This, he says, means it offers an unparalleled opportunity for residential development which otherwise would not be permitted.

“One of the original motivations for us getting involved was to take advantage of this privilege of site. Particularly on the upper levels, the views are absolutely stunning, you can see the alps, it’s fantastic, really, really amazing. That is a key asset; it is a beautiful location, the building is existing, and you wouldn’t be able to repeat that.”

Converting a building of this age and size is not without challenges, his partner Louisa Hutton says.

“To start with, to assess the structure of the building and its load-bearing capacity is actually quite difficult, because you only really see the condition of the concrete once you start demolishing all the partition walls that are non-load bearing during the clearing out of the building. We found areas where the reinforcing bars were virtually visible, or even visible, showing that the concrete needed to be strengthened or even could not be relied upon,” she said.

“The structures that were designed in the 1960s were capable of holding up the buildings, I don’t want to diss them in that sense, but the regulations were less demanding around things like earthquakes which were not so notable at the time, and the fire regulations have become more stringent obviously.”

The unknowns in this type of project can have a significant impact on costs, she says. While the final cost of the development has yet to be tallied, the apartments will be more expensive than either the architects or the developer had hoped. The apartments are on sale from €240,000, rising to €1.2 million for a four-bedroom penthouse.

“We all know that dealing with old buildings is always full of surprises, you discover things you didn’t know about and, of course, the developer will put in a risk factor in their cost calculation, but with such a large building it nearly always goes over, which has the unfortunate result that you end up not building low-cost housing but medium to high cost housing,” Hutton says.

Where there is a considerable saving however, is in environmental terms, with the embedded carbon saved by not demolishing the building equivalent to up to 35 years of heating costs.

“The carbon balance is unbeatable,” Sauerbruch says. “The fact that we are keeping the concrete structure intact, even though we are repairing parts and we have some added foundations, if you compare that to a new build, the carbon footprint would be 10 times or so greater.”

While the Telekom Tower may still have its detractors, Sauerbruch hopes its transformation into homes will bring a renewed love for the building.

“Although it’s objectively maybe ugly, and if you were starting for new you wouldn’t do it, it has been there for three generations and, therefore, people just accept it. But also, if you’re looking after a thing, trying to renew it, trying to make it nice again by embellishing what is there and making it habitable – that is a lesson, particularly in urban environments and dense environments, we should listen to and make use of.”

In Germany he says there is a growing acceptance, and even respect for 20th century buildings which might be seen as ugly.

“The kind of ‘carbuncles’ of the 1960s and 1970s that were universally hated, the mood is changing towards them, and particularly the young people are starting to find these buildings cool. These structures are accumulating a certain social energy, a social memory that starts to make them attractive.”

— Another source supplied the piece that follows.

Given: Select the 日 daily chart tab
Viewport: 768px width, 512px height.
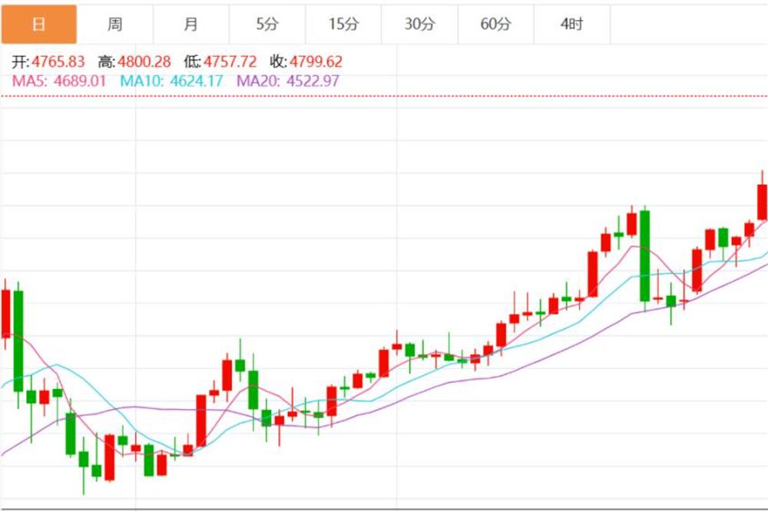Looking at the screenshot, I should (x=38, y=24).
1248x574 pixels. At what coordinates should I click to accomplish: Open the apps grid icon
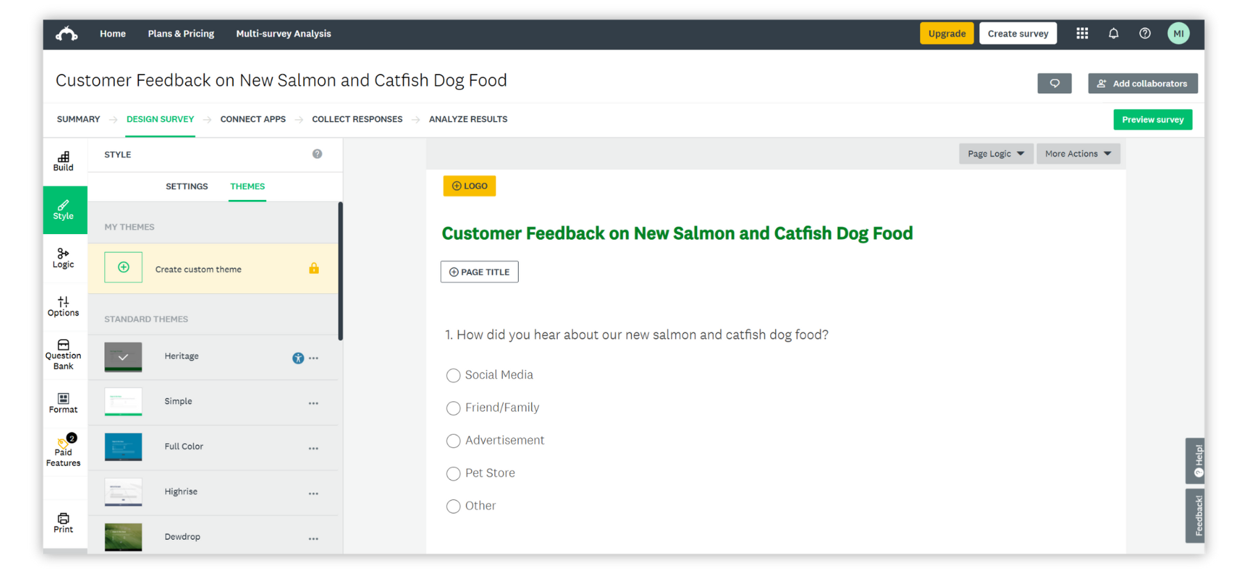tap(1082, 33)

Renewing these old office buildings is also a way of guarding against suburban sprawl, which he says is making a worrying comeback across Europe.

“There is such a big need for additional residential accommodation, there is a tendency again to build suburbs as they did in the 1960s and 1970s that are costly because you have to build all the infrastructure, services, roads, water, electricity and public transport.

“If there’s a possibility to densify in the city, for example, build one or two floors on top of existing buildings, or use car parks for housing, that’s obviously a much more sustainable proposition than building these suburban sleeping towns, which for a long time we thought we’d never do again and now, all of a sudden, they’re coming out of the woodwork.”

Sauerbruch and Hutton were recently awarded Royal Institute of the Architects of Ireland Honorary Fellowships for their contribution to architecture.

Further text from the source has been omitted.